BEGIN GIVEN DATA

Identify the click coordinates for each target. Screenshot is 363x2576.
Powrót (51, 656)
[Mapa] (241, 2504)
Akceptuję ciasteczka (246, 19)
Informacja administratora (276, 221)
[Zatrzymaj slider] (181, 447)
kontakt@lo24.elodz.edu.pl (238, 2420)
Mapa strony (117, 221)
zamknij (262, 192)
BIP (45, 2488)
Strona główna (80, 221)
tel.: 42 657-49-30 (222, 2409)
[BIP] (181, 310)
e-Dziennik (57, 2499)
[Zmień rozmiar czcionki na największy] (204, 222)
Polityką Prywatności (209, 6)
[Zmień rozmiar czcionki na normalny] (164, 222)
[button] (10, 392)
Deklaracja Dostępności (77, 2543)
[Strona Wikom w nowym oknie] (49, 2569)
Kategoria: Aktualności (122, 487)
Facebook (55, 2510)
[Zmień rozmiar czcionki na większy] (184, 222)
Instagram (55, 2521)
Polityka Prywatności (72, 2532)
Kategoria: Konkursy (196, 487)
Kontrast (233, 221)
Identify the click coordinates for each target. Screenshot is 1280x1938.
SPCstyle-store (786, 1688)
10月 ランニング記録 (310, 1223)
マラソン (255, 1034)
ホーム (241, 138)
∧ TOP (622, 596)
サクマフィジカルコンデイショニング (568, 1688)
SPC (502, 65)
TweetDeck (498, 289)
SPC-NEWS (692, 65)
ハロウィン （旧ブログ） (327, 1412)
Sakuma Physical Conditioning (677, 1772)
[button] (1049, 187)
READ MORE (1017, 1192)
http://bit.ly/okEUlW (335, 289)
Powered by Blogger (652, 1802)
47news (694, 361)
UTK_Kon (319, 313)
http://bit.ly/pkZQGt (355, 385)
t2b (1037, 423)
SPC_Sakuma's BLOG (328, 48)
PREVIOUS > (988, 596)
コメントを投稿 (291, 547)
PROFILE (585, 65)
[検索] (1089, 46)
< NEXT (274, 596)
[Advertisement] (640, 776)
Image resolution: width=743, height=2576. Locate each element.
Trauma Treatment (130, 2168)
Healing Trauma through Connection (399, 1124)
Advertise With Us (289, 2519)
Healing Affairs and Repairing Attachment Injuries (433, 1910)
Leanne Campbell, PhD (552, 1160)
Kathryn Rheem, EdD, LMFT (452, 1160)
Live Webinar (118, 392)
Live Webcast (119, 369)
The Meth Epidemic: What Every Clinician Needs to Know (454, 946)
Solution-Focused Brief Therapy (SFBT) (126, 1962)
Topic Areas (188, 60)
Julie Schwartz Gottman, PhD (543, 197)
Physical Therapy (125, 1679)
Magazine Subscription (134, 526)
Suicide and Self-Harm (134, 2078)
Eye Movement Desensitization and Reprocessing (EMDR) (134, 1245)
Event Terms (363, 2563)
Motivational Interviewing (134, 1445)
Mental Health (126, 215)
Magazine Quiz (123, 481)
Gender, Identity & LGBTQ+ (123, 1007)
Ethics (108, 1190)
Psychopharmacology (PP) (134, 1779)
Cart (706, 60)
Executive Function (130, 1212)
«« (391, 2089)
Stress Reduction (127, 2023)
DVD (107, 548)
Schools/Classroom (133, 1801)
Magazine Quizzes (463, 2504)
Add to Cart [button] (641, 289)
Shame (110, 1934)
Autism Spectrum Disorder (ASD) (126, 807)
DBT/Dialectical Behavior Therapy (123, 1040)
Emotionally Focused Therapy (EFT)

END GIVEN DATA

**WORK ITEM**: Could you state how many lines in the data hold the word "Screenshot"? Only the number should be given.

**EXERCISE OUTPUT**: 2